[Required work] Retype the stretch from "If this is a" through "this helps, Todd." in the forum thread below about finding a RealPlayer plugin.

[Excerpted text]

####

# PLEASE HELP me find video/x-pn-jpeg-plugin



## therevsue (Dec 21, 2004)

Hi there. Thanks in advance for the help. I REALLY need to find a free download of a video/x-pn-jpeg-plugin for the real player I have on my machine. I run windows 98 (it runs me now) and I have not been able to open a file I have for the last two weeks. Please tell me where I can get this thing. and how to install it. Please Help Me Here. Thanks to everyone. Especially this site!


----------



## toddsyr (Dec 1, 2004)

If this is a part of Real Player and nobody offers better advice, simply uninstall Real Player, reboot the PC, then re-install Real player. I tried to find the specific plug-in doing a google search, but found nothing useful. If this is something not part of Realplayer, then you may wish to install the K-lite codec package, also called Media Player Classic. I was having a problem viewing certain video files until a TSG member steered me to this. Now I have no video problems. You can download K-lite at: http://www.free-codecs.com/download/K_Lite_Codec_Pack.htm 
Hope this helps, Todd.


----------



## therevsue (Dec 21, 2004)

thank you todd. I have tried to download the k-lite codex pack. Now my machine tells me it does not have a driver. I really feel dumb, dumb and dumber. please email me directly if you can as I am also annoying the site help people because I am so stupid. Oh how I wish this were able to be done on my MAC but it is not new enough. I have an old powerbook so this PC is the new evil/great thing I must learn rapidly. But before anything I need to get the old plugin, that is if the download I just did, did not wipe that out. The file now appears as a new icon in the download of the k-lite thing. I guess I need the driver.. (i know what a driver is, I think) but I have no idea what to do next. you have been very kind and I thank you for that. all the best [email protected]


----------



## Couriant (Mar 26, 2002)

What file are you running? a Real-specific (RAM, RM RL etc) file or a generic (MPG, MPEG etc). If the latter, try using Winamp as it support most of the common video files (though what you wrote down looks like a picture ??  )

####

[Data provided]
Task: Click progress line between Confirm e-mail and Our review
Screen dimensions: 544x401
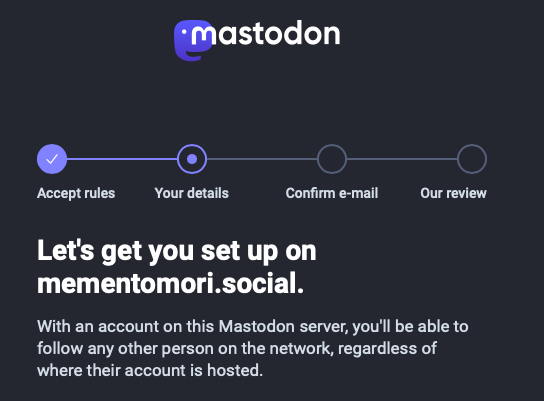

####

[Result of this task]
If this is a part of Real Player and nobody offers better advice, simply uninstall Real Player, reboot the PC, then re-install Real player. I tried to find the specific plug-in doing a google search, but found nothing useful. If this is something not part of Realplayer, then you may wish to install the K-lite codec package, also called Media Player Classic. I was having a problem viewing certain video files until a TSG member steered me to this. Now I have no video problems. You can download K-lite at: http://www.free-codecs.com/download/K_Lite_Codec_Pack.htm 
Hope this helps, Todd.